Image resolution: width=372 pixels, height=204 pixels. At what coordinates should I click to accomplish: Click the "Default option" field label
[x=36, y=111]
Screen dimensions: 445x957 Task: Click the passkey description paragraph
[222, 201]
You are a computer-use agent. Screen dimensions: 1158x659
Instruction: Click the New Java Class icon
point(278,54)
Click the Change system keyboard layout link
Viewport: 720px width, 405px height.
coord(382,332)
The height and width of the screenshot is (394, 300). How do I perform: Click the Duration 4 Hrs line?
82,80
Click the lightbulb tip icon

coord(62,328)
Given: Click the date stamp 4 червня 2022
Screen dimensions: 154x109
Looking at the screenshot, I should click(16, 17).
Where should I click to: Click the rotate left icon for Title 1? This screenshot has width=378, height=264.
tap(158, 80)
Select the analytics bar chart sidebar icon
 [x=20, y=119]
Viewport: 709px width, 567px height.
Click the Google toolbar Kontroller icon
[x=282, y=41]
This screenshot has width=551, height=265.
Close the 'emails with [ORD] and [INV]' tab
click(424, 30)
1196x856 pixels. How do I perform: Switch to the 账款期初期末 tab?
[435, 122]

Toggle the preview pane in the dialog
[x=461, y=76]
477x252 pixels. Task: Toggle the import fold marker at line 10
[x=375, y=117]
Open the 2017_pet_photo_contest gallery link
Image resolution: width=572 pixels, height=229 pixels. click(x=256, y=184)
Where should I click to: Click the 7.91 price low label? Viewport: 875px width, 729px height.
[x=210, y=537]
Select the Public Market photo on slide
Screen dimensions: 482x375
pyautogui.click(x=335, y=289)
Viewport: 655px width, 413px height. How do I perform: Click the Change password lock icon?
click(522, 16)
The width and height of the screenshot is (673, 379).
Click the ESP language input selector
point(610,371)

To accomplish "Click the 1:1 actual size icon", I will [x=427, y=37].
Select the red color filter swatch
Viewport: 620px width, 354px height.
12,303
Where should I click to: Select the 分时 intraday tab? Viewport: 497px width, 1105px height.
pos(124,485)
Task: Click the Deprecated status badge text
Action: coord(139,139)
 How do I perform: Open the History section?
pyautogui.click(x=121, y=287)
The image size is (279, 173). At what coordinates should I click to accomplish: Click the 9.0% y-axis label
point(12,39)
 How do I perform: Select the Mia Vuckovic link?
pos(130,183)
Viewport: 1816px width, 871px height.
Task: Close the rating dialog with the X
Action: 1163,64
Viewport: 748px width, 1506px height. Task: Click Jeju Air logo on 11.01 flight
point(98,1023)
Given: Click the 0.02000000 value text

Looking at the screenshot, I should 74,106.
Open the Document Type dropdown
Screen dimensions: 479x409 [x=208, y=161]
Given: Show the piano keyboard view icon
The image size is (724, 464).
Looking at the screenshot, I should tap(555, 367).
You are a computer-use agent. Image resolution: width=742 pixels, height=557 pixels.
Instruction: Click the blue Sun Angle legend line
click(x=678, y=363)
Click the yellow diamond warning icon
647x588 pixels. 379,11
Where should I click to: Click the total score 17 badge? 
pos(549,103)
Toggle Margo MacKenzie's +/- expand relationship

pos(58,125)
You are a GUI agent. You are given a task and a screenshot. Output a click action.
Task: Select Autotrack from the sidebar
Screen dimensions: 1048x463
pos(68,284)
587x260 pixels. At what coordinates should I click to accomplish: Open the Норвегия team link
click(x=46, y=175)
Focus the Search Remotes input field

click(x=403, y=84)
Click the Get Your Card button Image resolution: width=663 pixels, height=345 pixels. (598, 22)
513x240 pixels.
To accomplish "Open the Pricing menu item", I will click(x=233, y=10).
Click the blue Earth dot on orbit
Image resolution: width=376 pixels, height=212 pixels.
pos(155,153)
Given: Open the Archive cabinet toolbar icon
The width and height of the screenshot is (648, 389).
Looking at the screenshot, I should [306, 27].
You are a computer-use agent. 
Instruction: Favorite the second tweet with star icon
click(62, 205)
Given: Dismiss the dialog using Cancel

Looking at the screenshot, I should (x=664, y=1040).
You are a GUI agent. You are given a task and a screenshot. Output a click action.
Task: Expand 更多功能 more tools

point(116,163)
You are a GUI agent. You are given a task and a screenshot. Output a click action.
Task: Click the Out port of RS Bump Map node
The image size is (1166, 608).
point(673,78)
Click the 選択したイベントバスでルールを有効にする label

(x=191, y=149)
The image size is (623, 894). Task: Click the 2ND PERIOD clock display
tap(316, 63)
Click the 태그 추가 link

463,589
==================================================
▶ **Task item**
Return, line for line and unchanged, the data from its first line through the line containing "Click the Change system keyboard layout link".

▶ **Expected answer**
Image resolution: width=372 pixels, height=204 pixels. At what coordinates should I click to accomplish: Click the "Default option" field label
[x=36, y=111]
Screen dimensions: 445x957 Task: Click the passkey description paragraph
[222, 201]
You are a computer-use agent. Screen dimensions: 1158x659
Instruction: Click the New Java Class icon
point(278,54)
Click the Change system keyboard layout link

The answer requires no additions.